• **About this exercise**
Pull out each line of the records holding the string "agent".

• **Data shown**
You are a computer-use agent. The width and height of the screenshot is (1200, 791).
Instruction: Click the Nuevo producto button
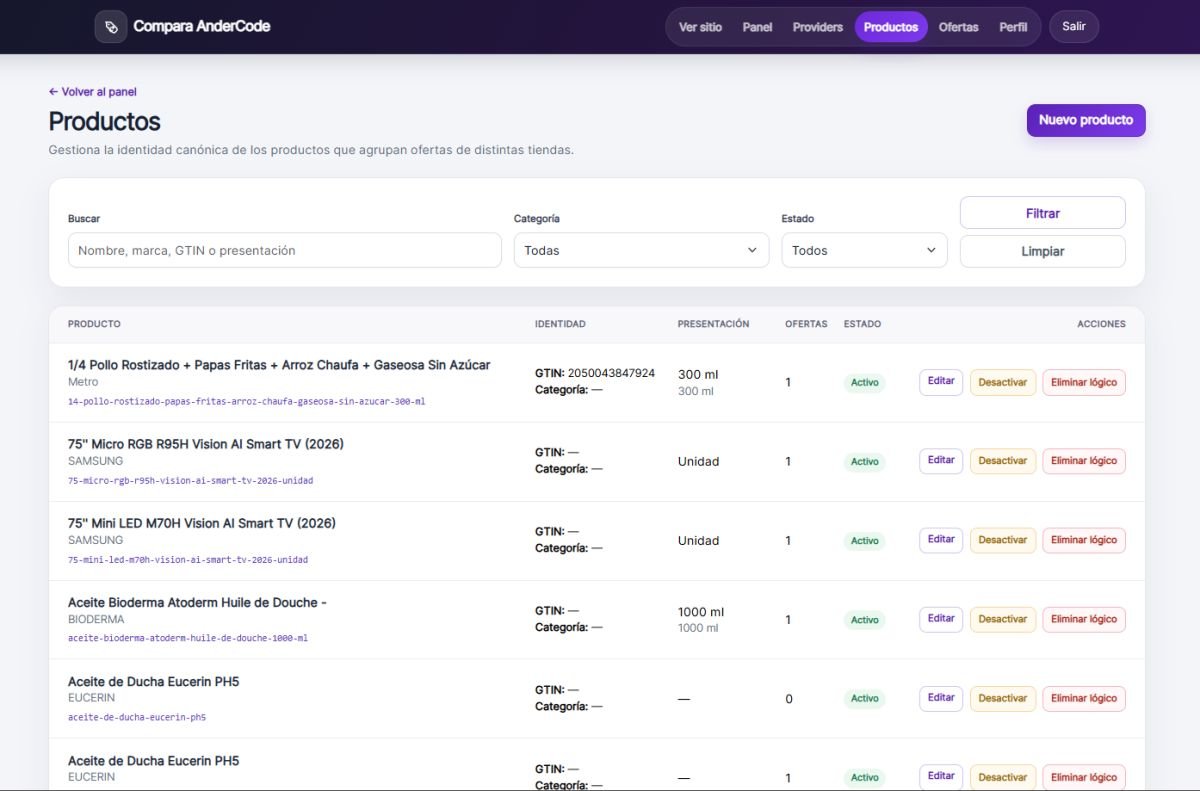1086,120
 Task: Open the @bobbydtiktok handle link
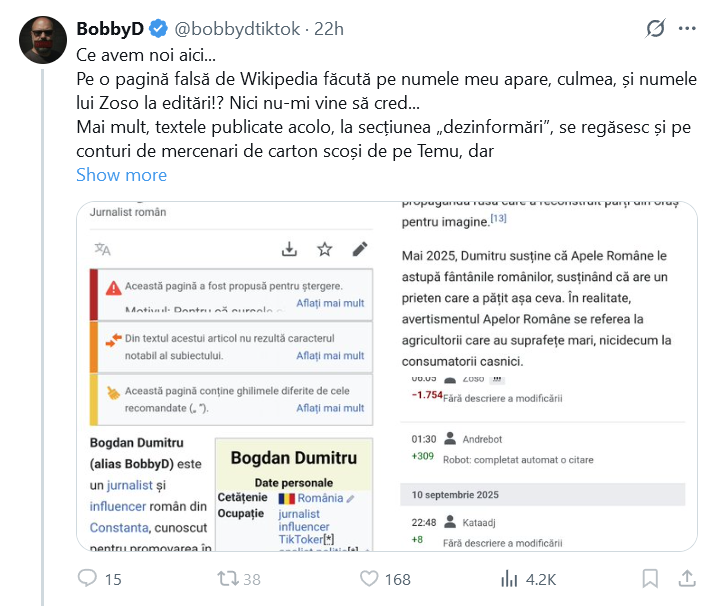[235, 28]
...
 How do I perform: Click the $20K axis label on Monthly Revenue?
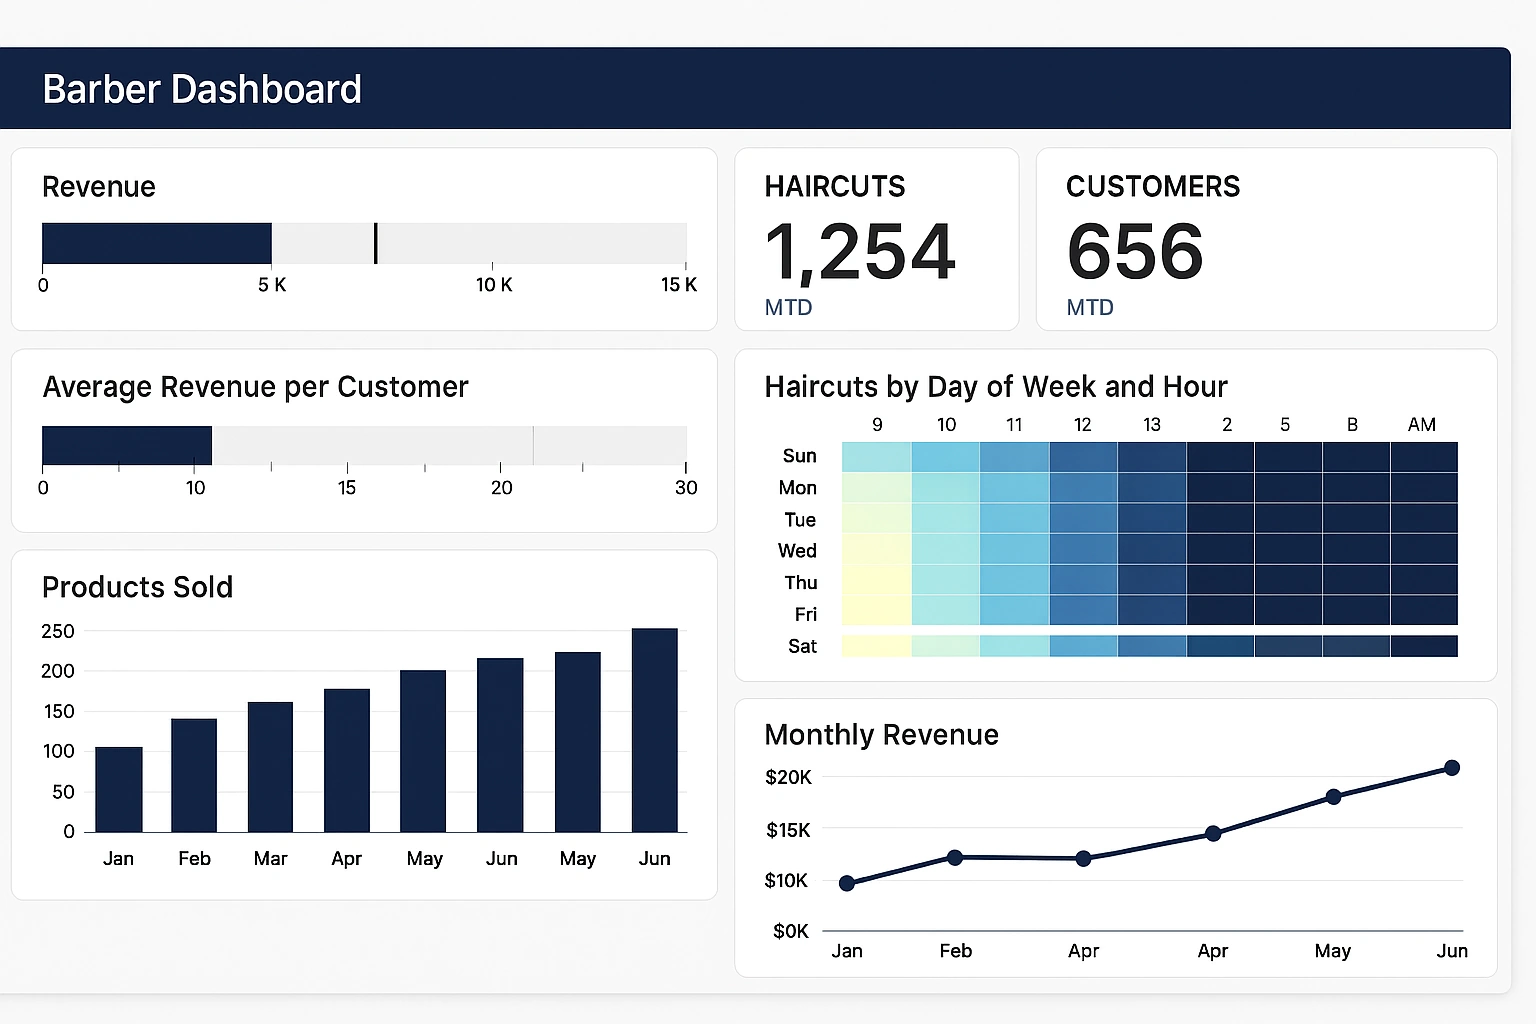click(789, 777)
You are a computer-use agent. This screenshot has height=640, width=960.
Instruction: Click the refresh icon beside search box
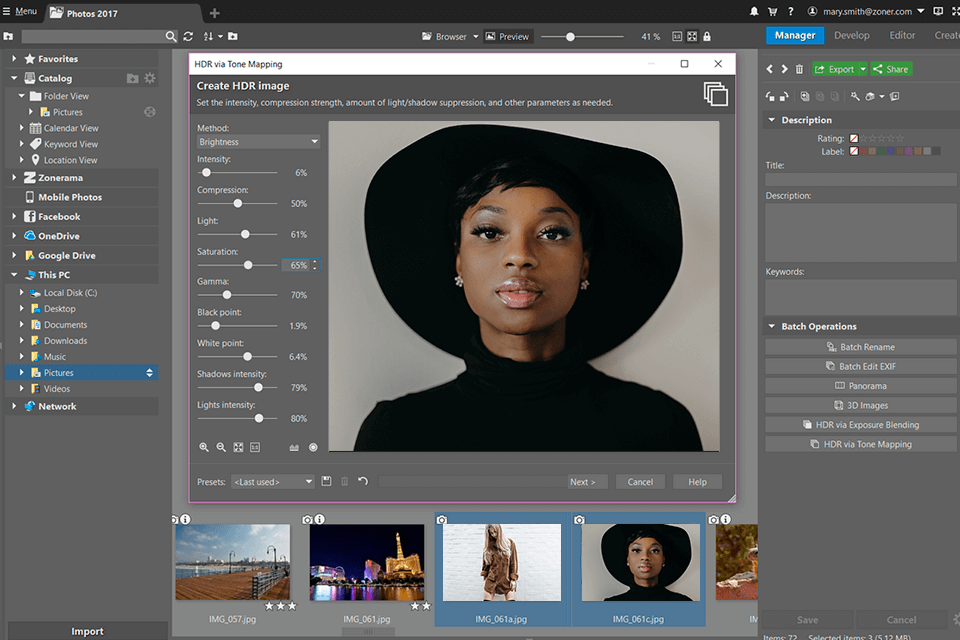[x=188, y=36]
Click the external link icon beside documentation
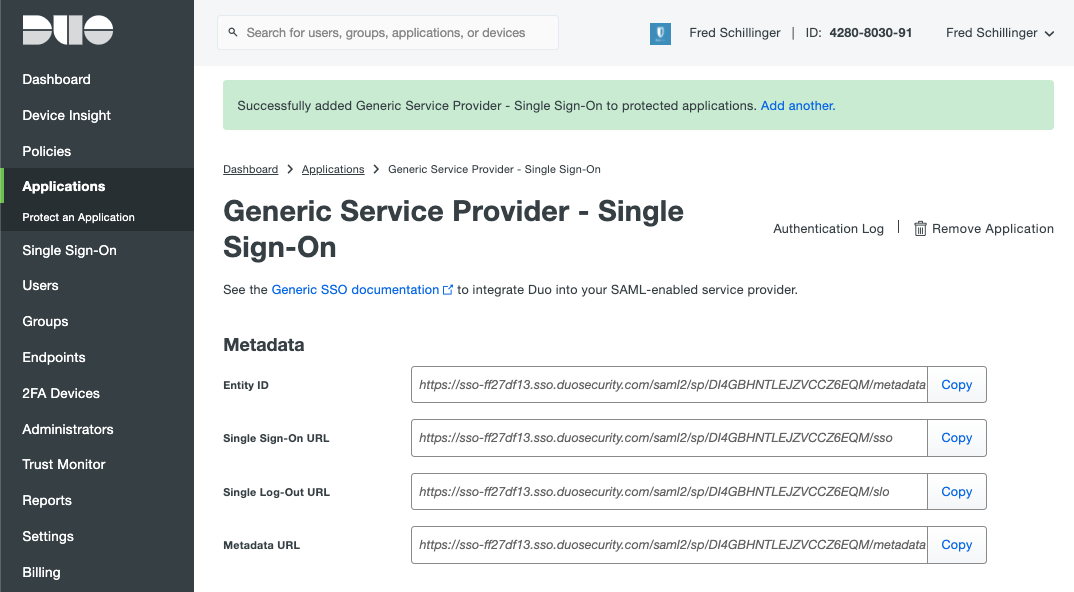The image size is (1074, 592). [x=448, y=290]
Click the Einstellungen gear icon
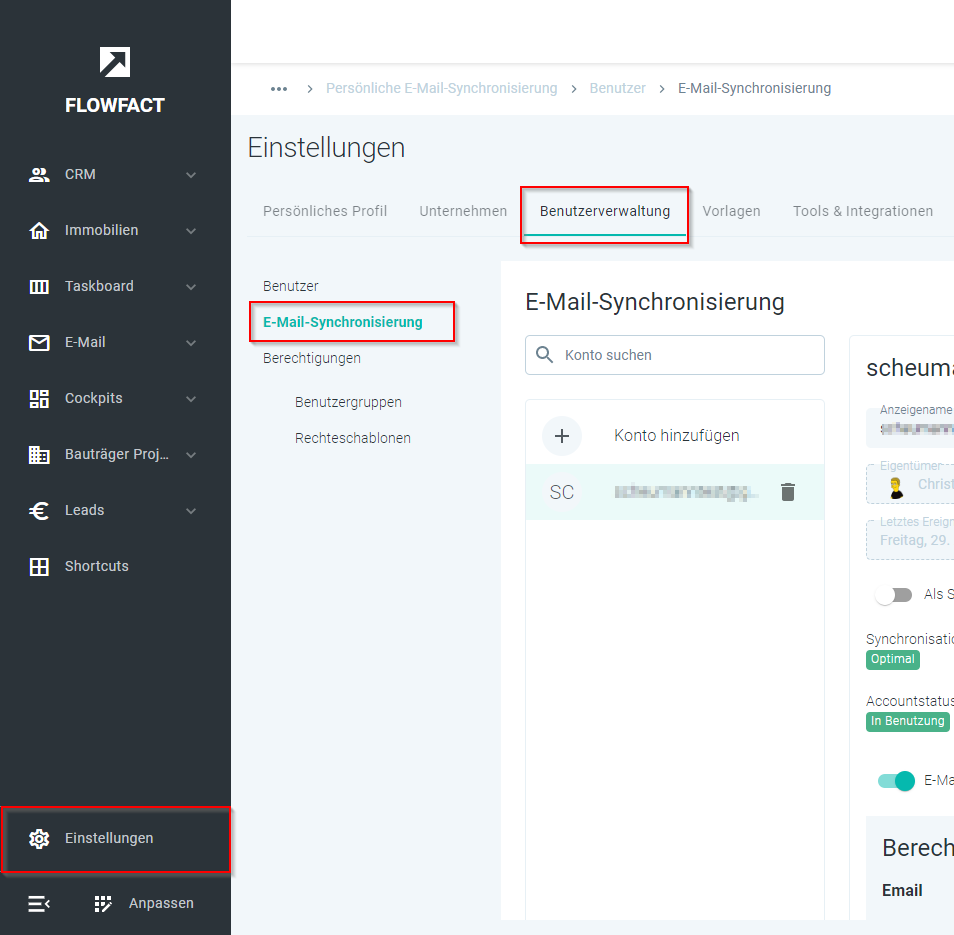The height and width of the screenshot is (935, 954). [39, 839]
* * *
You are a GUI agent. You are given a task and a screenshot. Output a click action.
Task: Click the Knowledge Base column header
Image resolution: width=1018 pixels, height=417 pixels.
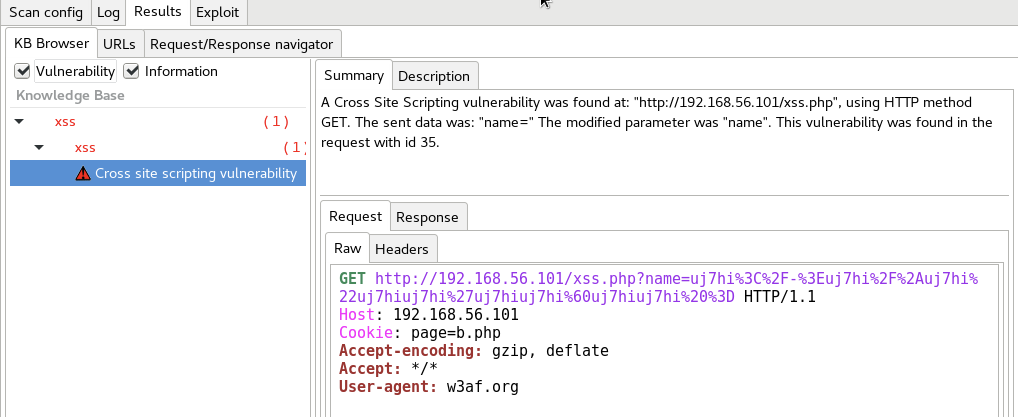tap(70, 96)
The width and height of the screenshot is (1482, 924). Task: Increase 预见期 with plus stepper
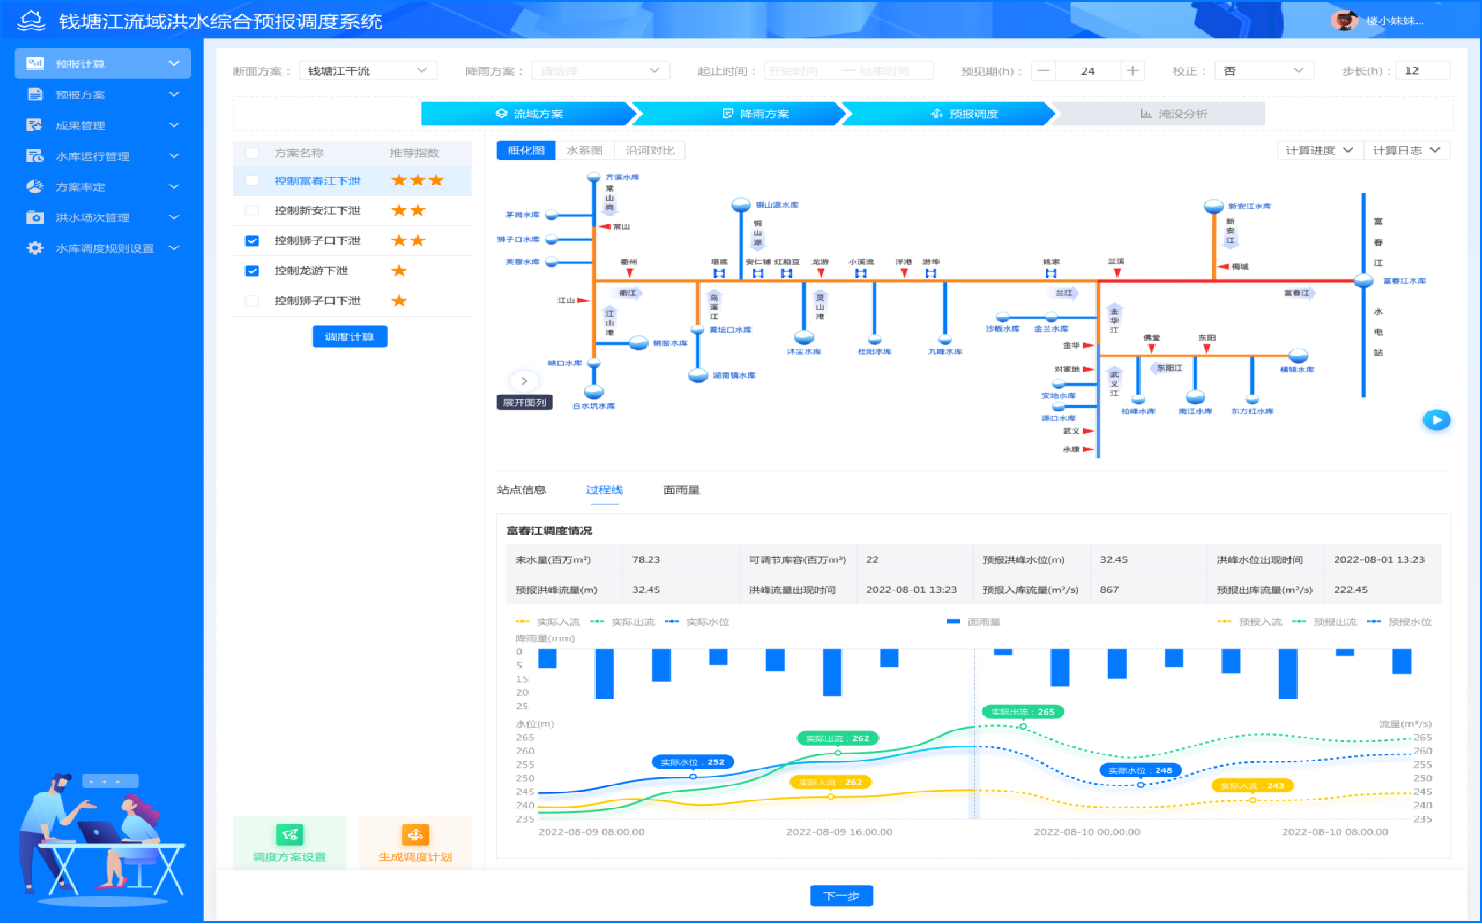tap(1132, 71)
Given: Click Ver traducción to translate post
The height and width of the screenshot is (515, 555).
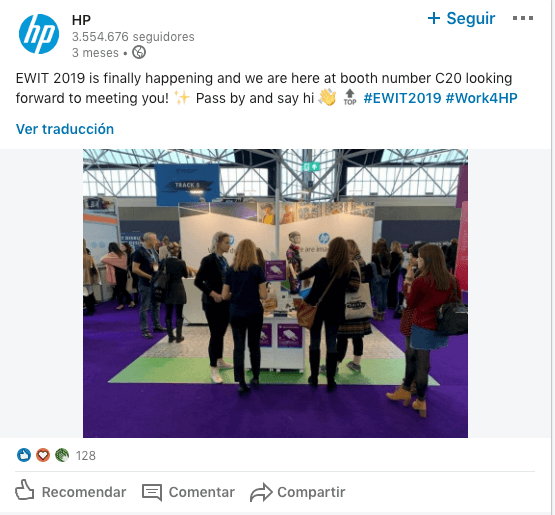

• **Problem solution**
You are a computer-use agent. The width and height of the screenshot is (1200, 791).
You are a computer-use agent. This screenshot has height=640, width=960.
You are a GUI agent. You are given a task and a screenshot. Output a click action.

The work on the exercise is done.